## Records excerpted from a collection
★ ★ ★ ★
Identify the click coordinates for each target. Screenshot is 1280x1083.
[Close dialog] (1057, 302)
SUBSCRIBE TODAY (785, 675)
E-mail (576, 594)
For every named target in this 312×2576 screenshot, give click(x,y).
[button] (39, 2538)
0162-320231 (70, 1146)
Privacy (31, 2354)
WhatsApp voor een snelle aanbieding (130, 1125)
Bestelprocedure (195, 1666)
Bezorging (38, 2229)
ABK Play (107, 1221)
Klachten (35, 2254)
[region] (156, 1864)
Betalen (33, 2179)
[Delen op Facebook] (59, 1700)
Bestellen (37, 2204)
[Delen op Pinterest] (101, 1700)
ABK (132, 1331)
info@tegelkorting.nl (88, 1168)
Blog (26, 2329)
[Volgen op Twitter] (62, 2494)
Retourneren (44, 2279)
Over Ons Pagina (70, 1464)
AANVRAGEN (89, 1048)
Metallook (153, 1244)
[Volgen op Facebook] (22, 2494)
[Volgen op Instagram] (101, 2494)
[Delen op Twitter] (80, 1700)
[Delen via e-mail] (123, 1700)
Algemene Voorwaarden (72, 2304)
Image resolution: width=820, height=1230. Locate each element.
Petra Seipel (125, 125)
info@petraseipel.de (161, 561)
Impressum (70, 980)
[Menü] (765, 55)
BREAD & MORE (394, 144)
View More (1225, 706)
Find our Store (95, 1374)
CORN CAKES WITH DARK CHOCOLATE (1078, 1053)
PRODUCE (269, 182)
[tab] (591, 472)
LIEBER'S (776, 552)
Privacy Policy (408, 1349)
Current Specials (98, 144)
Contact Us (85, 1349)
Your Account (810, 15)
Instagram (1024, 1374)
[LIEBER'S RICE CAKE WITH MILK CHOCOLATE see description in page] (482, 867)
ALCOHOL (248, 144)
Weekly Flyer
★ ★ ★ ★
## Prompt
Retype all the data, changing nothing.

## Response to the exercise
Identify the click coordinates for each target. Screenshot is 1280x1083.
[Close dialog] (1057, 302)
SUBSCRIBE TODAY (785, 675)
E-mail (576, 594)
For every named target in this 312×2576 screenshot, give click(x,y).
[button] (39, 2538)
0162-320231 (70, 1146)
Privacy (31, 2354)
WhatsApp voor een snelle aanbieding (130, 1125)
Bestelprocedure (195, 1666)
Bezorging (38, 2229)
ABK Play (107, 1221)
Klachten (35, 2254)
[region] (156, 1864)
Betalen (33, 2179)
[Delen op Facebook] (59, 1700)
Bestellen (37, 2204)
[Delen op Pinterest] (101, 1700)
ABK (132, 1331)
info@tegelkorting.nl (88, 1168)
Blog (26, 2329)
[Volgen op Twitter] (62, 2494)
Retourneren (44, 2279)
Over Ons Pagina (70, 1464)
AANVRAGEN (89, 1048)
Metallook (153, 1244)
[Volgen op Facebook] (22, 2494)
[Volgen op Instagram] (101, 2494)
[Delen op Twitter] (80, 1700)
[Delen via e-mail] (123, 1700)
Algemene Voorwaarden (72, 2304)
Image resolution: width=820, height=1230. Locate each element.
Petra Seipel (125, 125)
info@petraseipel.de (161, 561)
Impressum (70, 980)
[Menü] (765, 55)
BREAD & MORE (394, 144)
View More (1225, 706)
Find our Store (95, 1374)
CORN CAKES WITH DARK CHOCOLATE (1078, 1053)
PRODUCE (269, 182)
[tab] (591, 472)
LIEBER'S (776, 552)
Privacy Policy (408, 1349)
Current Specials (98, 144)
Contact Us (85, 1349)
Your Account (810, 15)
Instagram (1024, 1374)
[LIEBER'S RICE CAKE WITH MILK CHOCOLATE see description in page] (482, 867)
ALCOHOL (248, 144)
Weekly Flyer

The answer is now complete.